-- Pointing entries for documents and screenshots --
++++++

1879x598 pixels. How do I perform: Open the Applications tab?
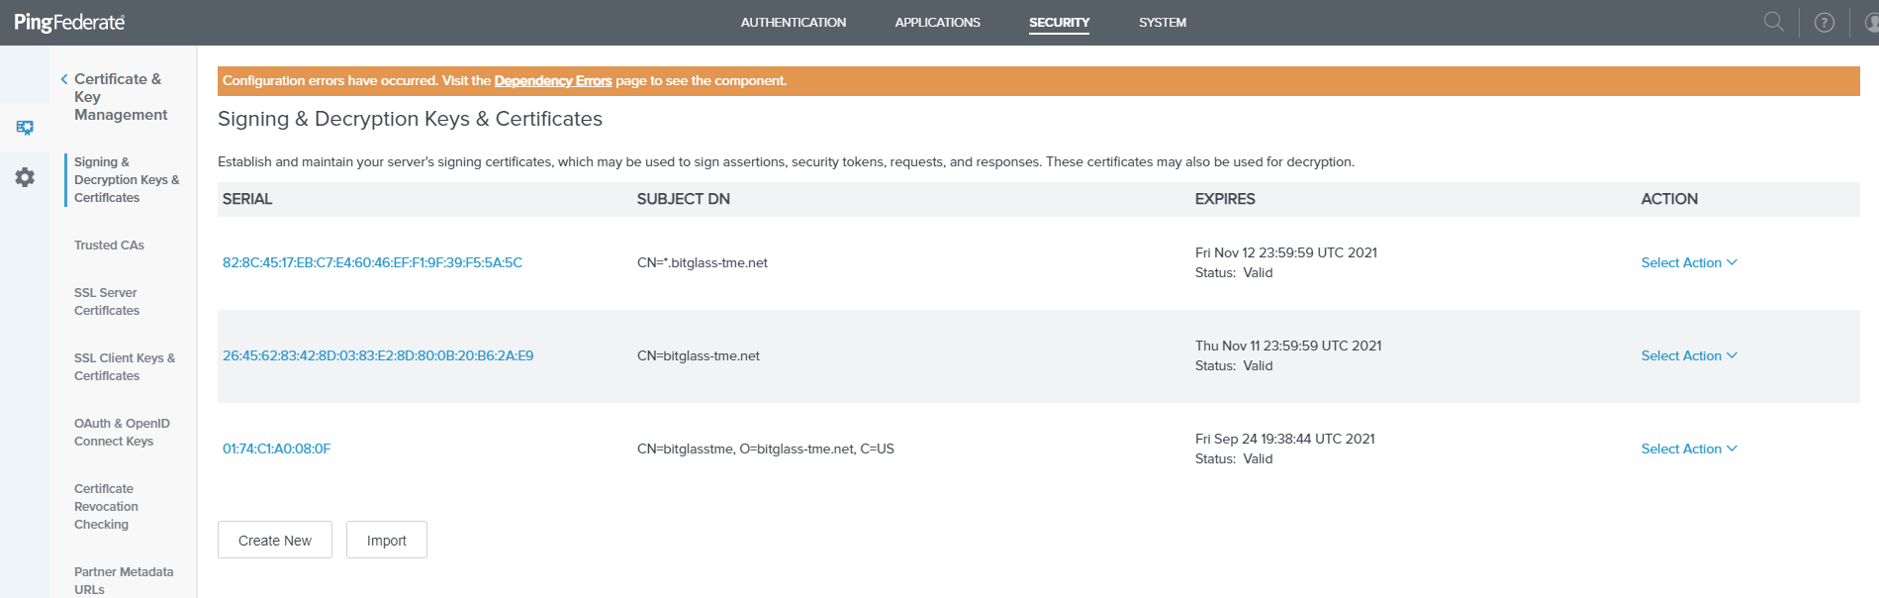point(937,22)
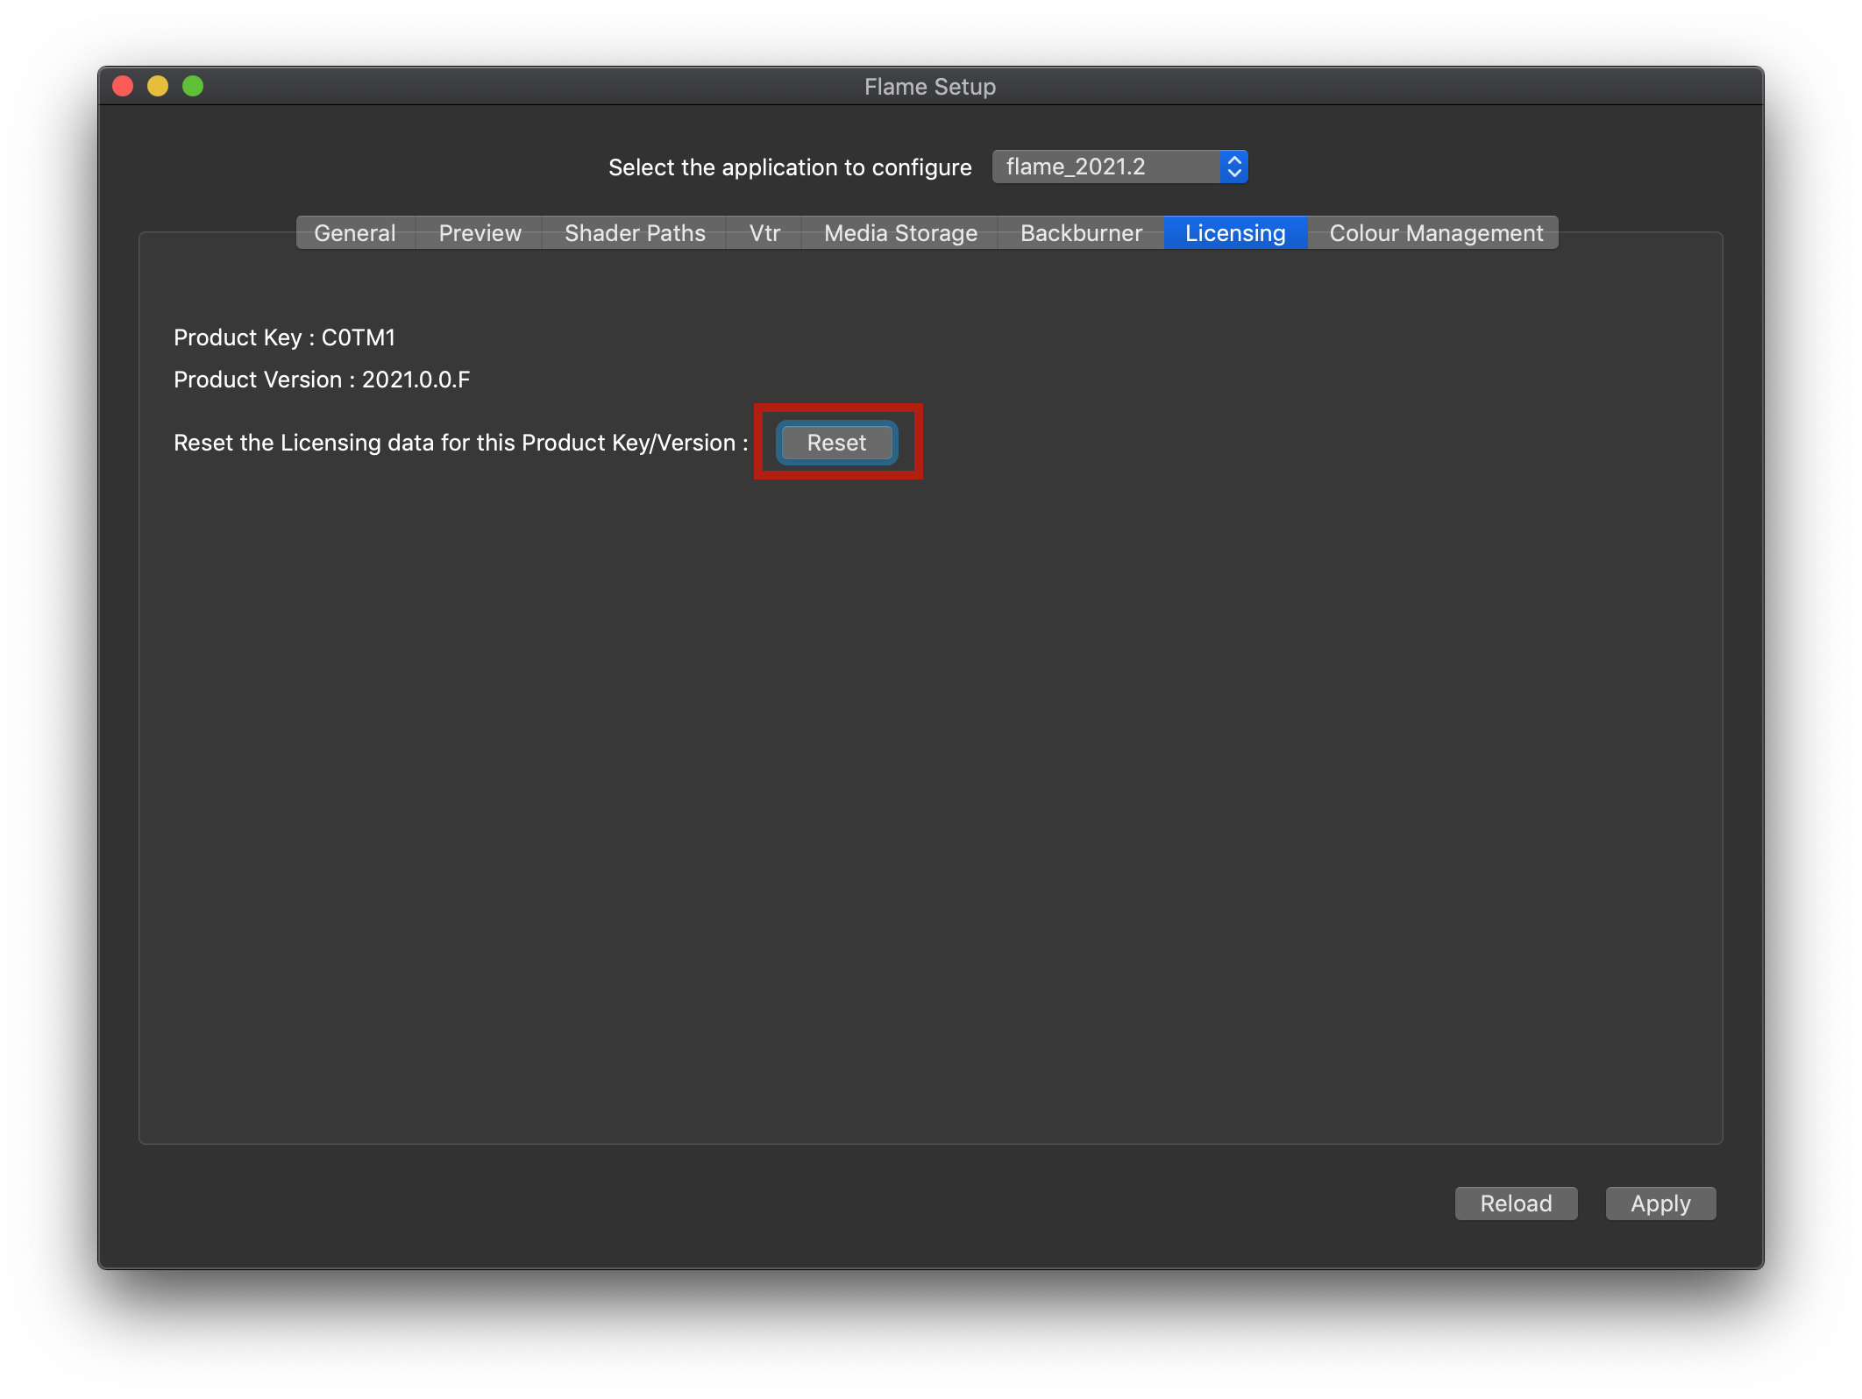Open the Media Storage tab

(x=899, y=232)
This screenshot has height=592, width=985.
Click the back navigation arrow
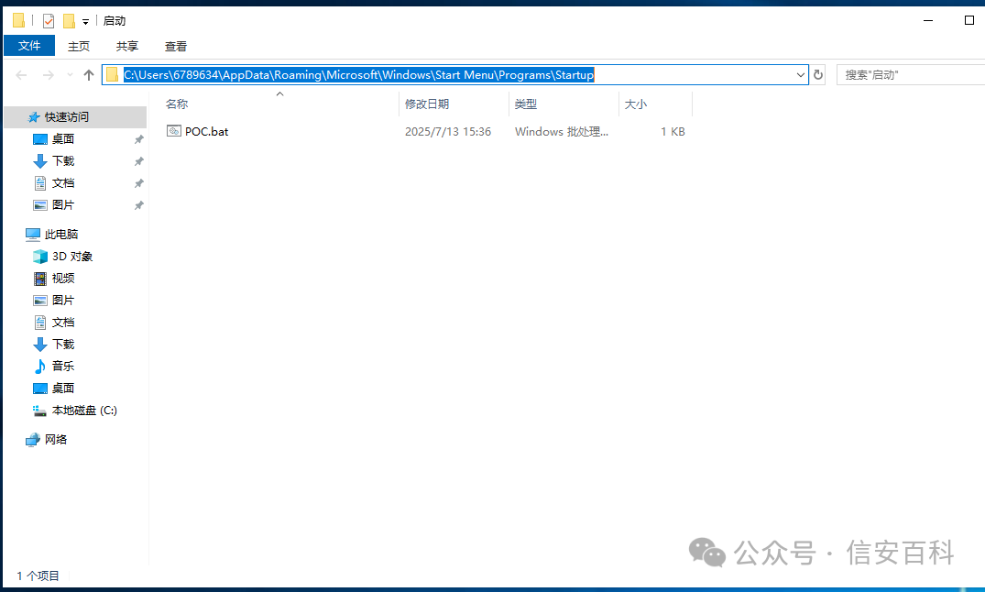coord(20,74)
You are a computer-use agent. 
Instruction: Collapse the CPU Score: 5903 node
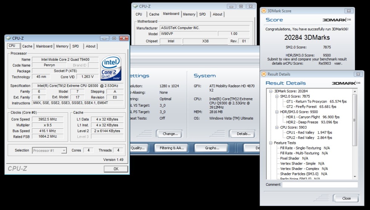(277, 128)
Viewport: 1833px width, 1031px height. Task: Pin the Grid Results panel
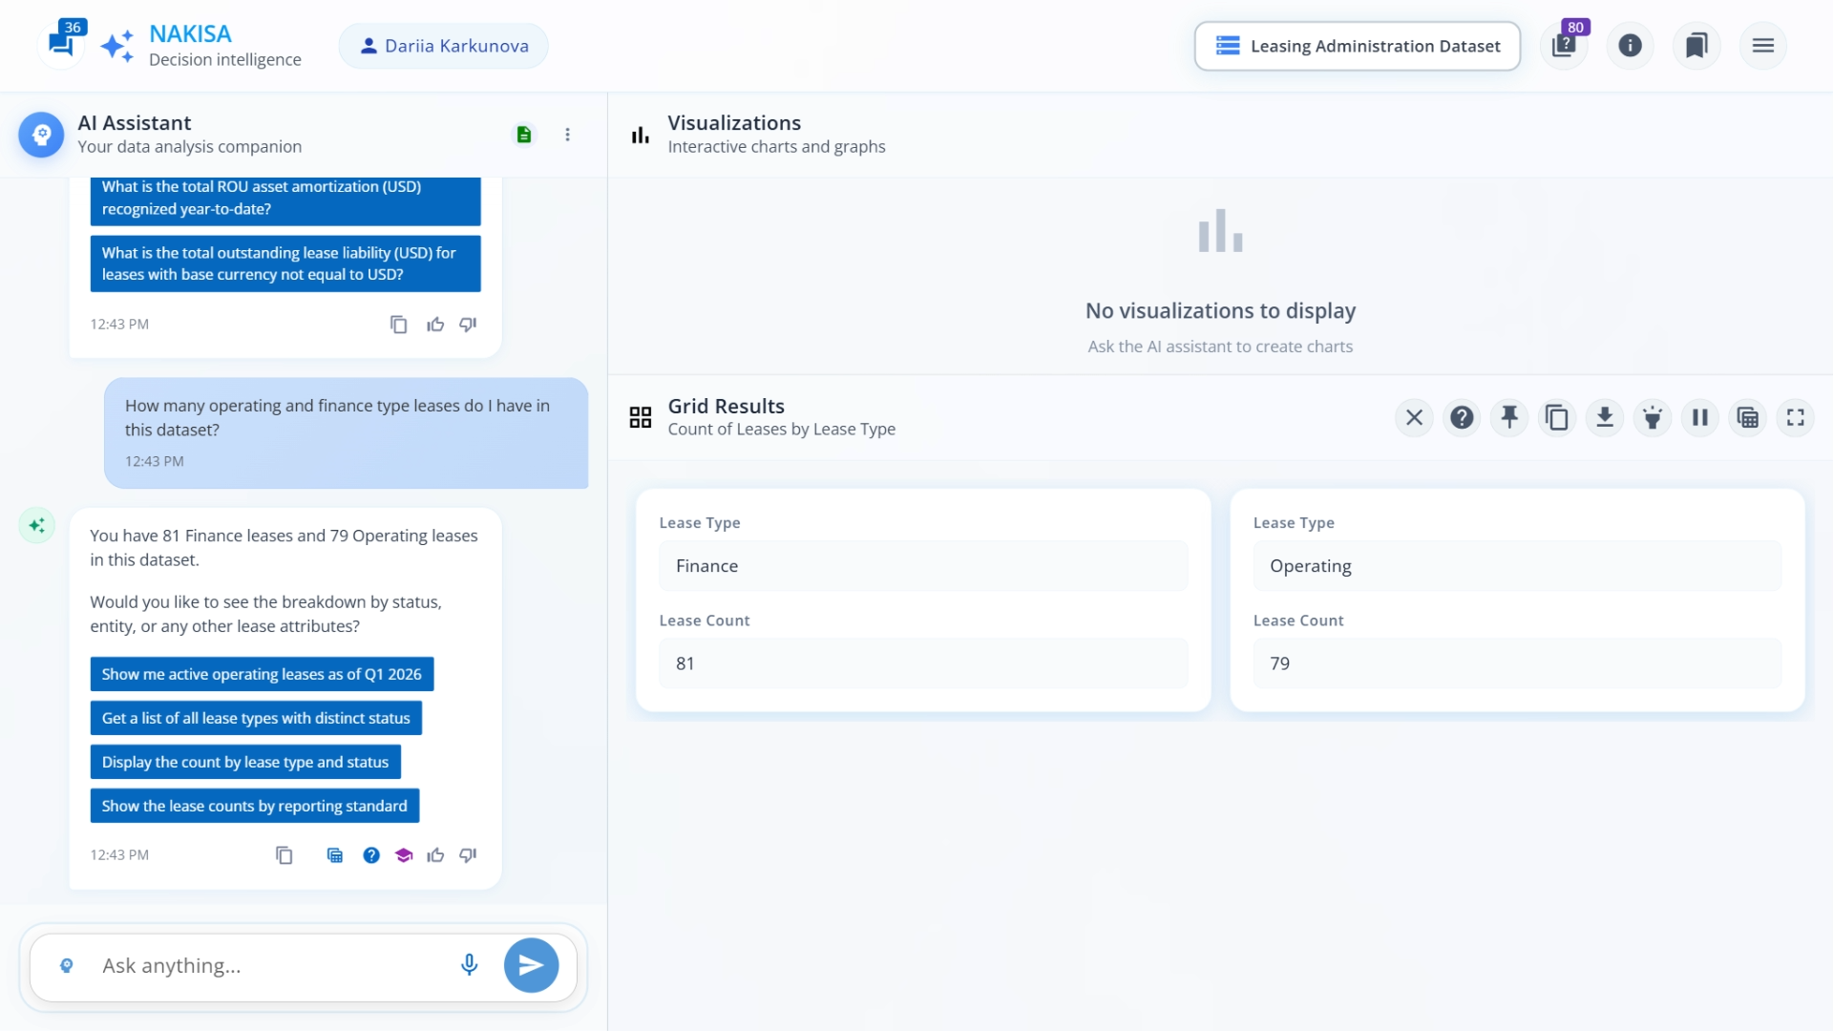click(1509, 417)

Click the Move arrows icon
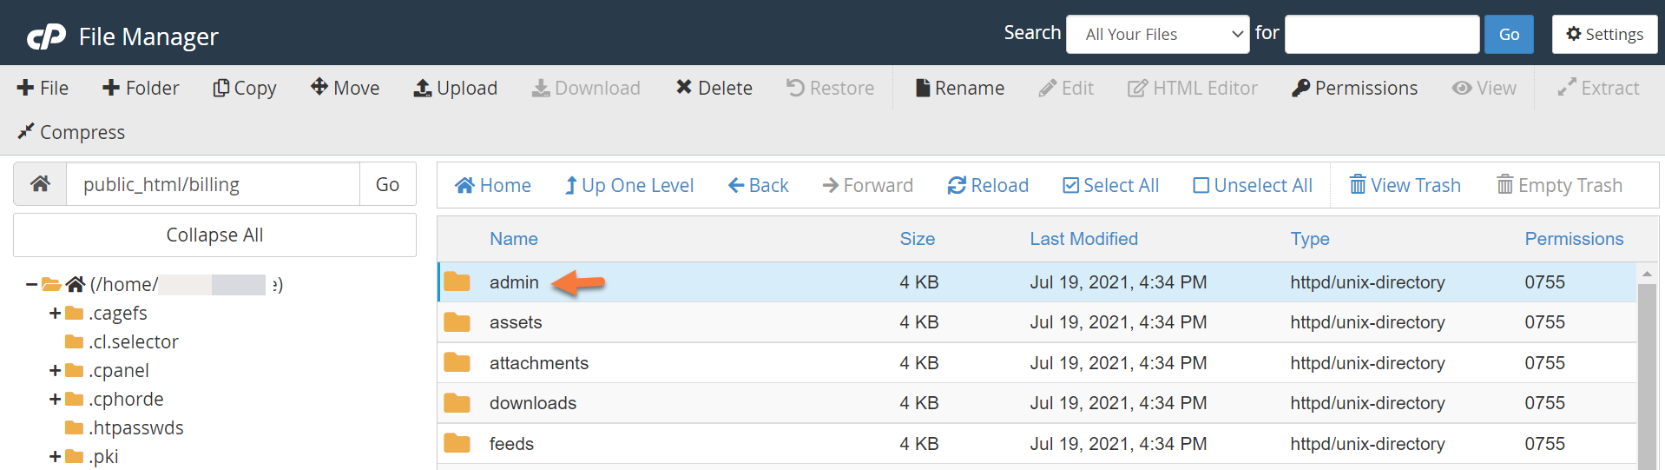(x=319, y=87)
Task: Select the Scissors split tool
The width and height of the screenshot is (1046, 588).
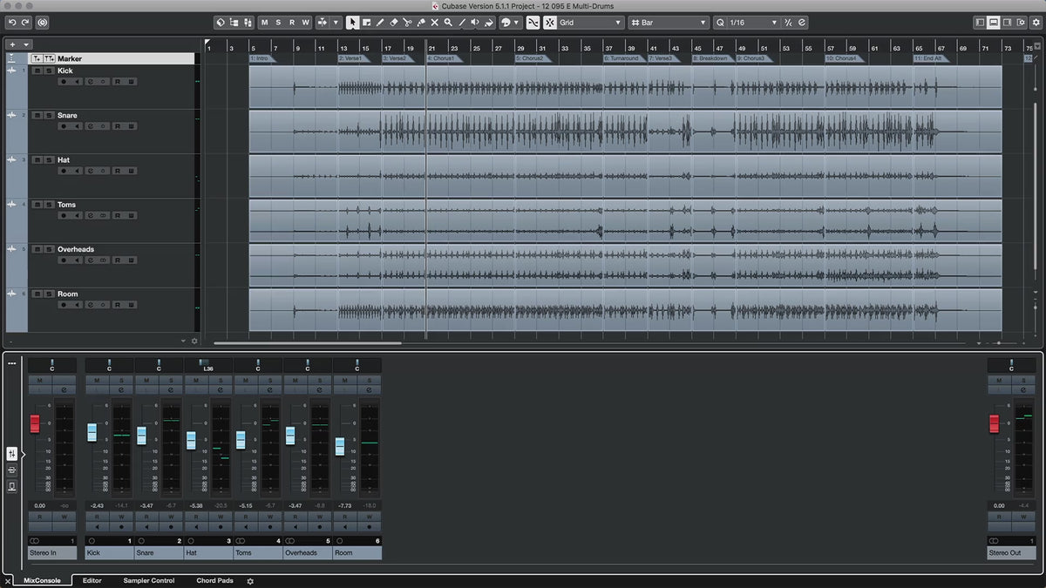Action: 407,23
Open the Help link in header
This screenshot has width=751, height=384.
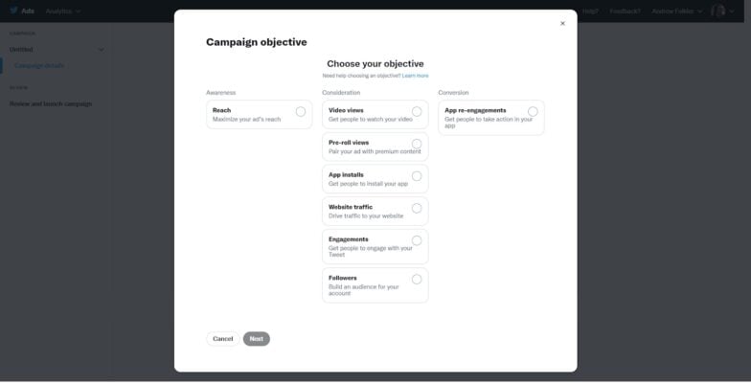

++++++

-- Given request --
Reproduce every one of the records above verbatim, omitting the pictures.

-- Exercise answer --
1879x598 pixels. How do I perform: Open the Applications tab?
point(937,22)
Open the Media Storage tab

(x=899, y=232)
This screenshot has height=592, width=985.
Click the back navigation arrow
coord(20,74)
You are a computer-use agent. 
Instruction: Collapse the CPU Score: 5903 node
(277, 128)
Viewport: 1833px width, 1031px height. Task: Pin the Grid Results panel
click(1509, 417)

Click the Move arrows icon
(x=319, y=87)
Task: Select the Scissors split tool
The width and height of the screenshot is (1046, 588).
Action: 407,23
Open the Help link in header
This screenshot has width=751, height=384.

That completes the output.